Felix was going to leave behind his shady past and start a new life with his boyfriend, Carter. Except when he’s supposed to meet Carter at their planned location, Felix is on his own, as Carter doesn’t show up and Felix receives a one line note with no explanation. Felix moves himself forward though and becomes an expert in Mesopotamian art. When Felix is asked to prove the authenticity of a cuneiform tablet for a man he’s romantically interested in, Felix’s life once again takes a turn.
Felix knows that the tablet is a fake for he recognizes the work of the forger. It is of course the work of Carter Janson. Felix hasn’t seen Carter in six years since that fateful day and he’s has no interest in finding the man. But Felix has to not only find Carter, but has to find the original tablet and steal it back. Felix now has to not only revert to his old ways, but ask for Carter’s help and it seems that old wounds, for both men, are not fully healed.
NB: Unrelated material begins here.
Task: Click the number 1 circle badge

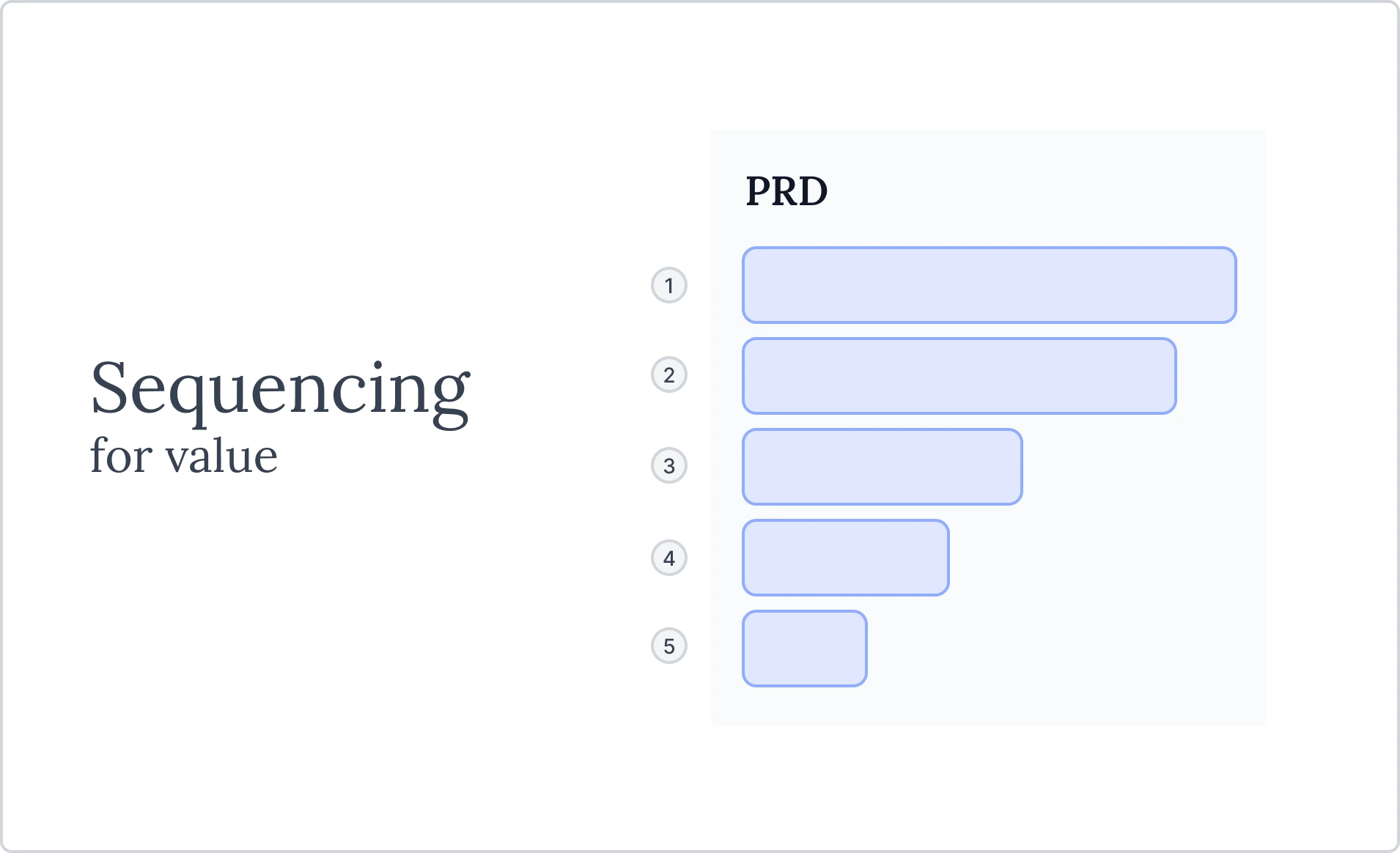Action: (668, 285)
The prologue for this book was great and my interest was right there. However, the prologue was the best part of this book for me. The book opens as we catch up with Felix as he’s waiting for Carter so they can start their new life. Felix and Carter had a solid relationship and solid plans, or so Felix thought until with one note Carter changed the course of Felix’s life. The story then moves six years ahead and Felix has not really gotten over Carter. He has not had any other serious relationship and his and Carter’s story gets unraveled during the course of the book.
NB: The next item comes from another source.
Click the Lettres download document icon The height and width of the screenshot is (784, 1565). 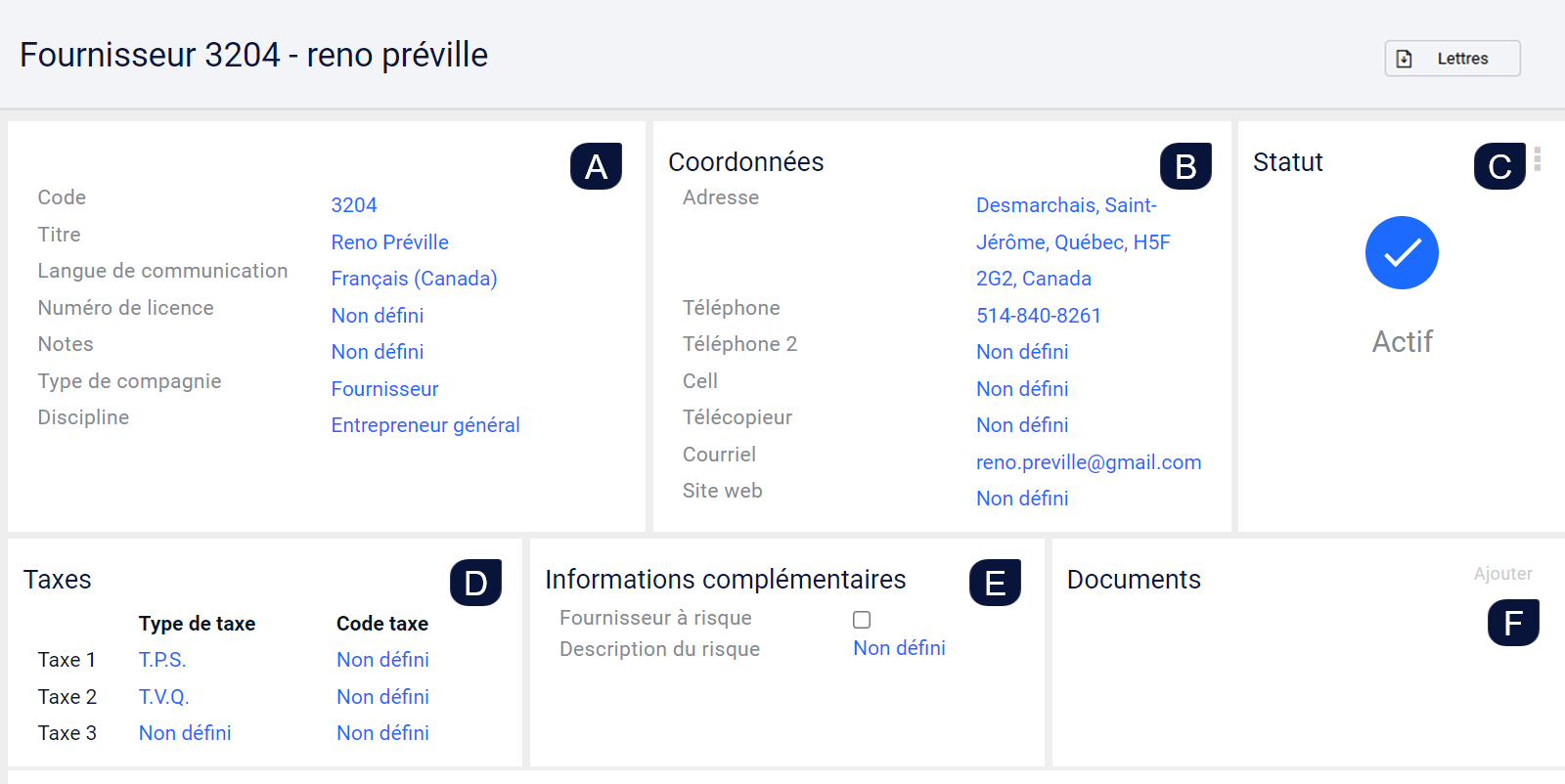pyautogui.click(x=1405, y=59)
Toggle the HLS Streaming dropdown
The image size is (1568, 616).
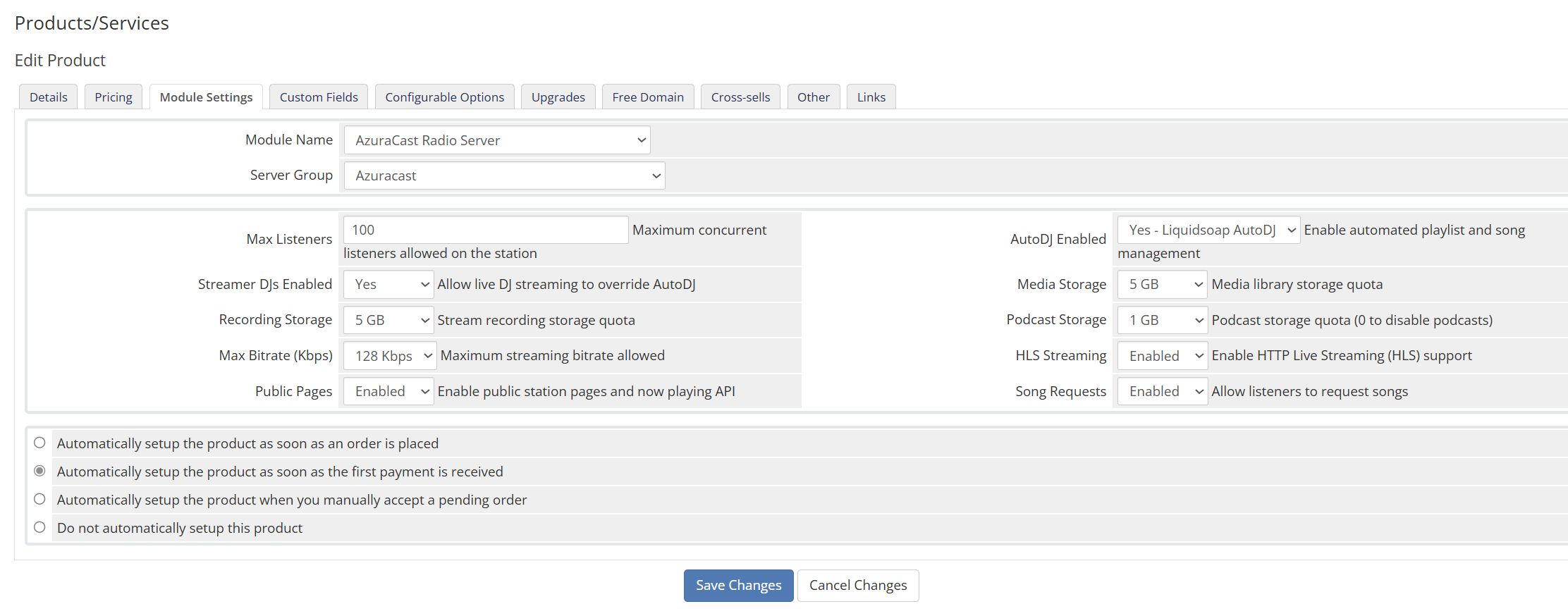tap(1162, 356)
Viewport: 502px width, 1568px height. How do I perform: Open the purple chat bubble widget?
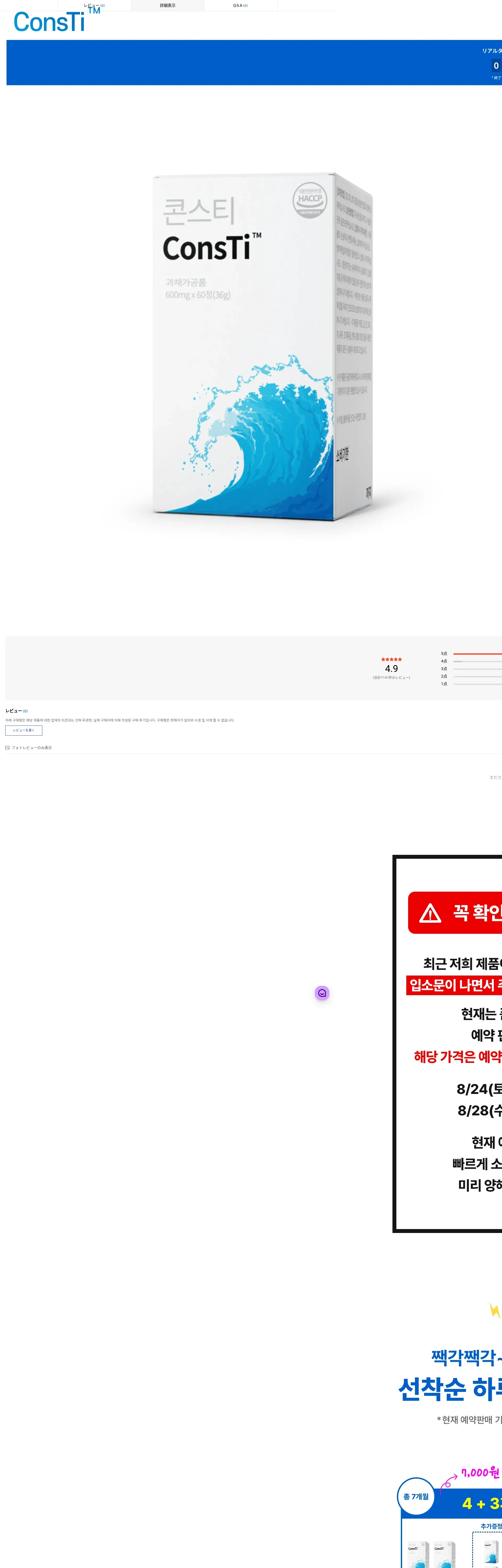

The rest of the book really wandered all over the place for me. Felix has to find Carter and the way he finds him was off for me. I could say overly convenient, but it was more off. It wasn’t even presented that Carter was being that difficult to find. The book then moves to scenes of the two men chasing down the authentic tablet and it all wasn’t presented well for me. In addition to this, the way the narrative was constructed was difficult to follow. It was ambiguous as to which character was speaking and it then made their characters hard to build upon. There were also italics at the beginning of some of the chapters and it wasn’t clear if these were previous conversations or thoughts or something else perhaps. Then, in the middle of all of this was a short art history lesson that didn’t fit in with the rest of the tone of the book, even though the book dealt with art.
The relationship between Felix and Carter was presented as the main focus at the beginning of the book, but then was not the focus at all. We learn why Carter didn’t show up that day, but the men do not have much of a conversation about it and it all lacked impact and got lost. This book is also part of Dreamspinner Press’ States of Love collection and while Carter lives in Boystown and they visit certain places in town, it read more like a list and the feel of the location never came through.
Lastly, Felix was being set up with the forged tablet. Yet, at the end of the book he was all fine with it and even maintained a friendly association with the culprits and how does that even work? It didn’t for me. The blurb on this one pulled me in, but the rest of the book did not live up to that promise.
A review copy of this book was provided by Dreamspinner Press.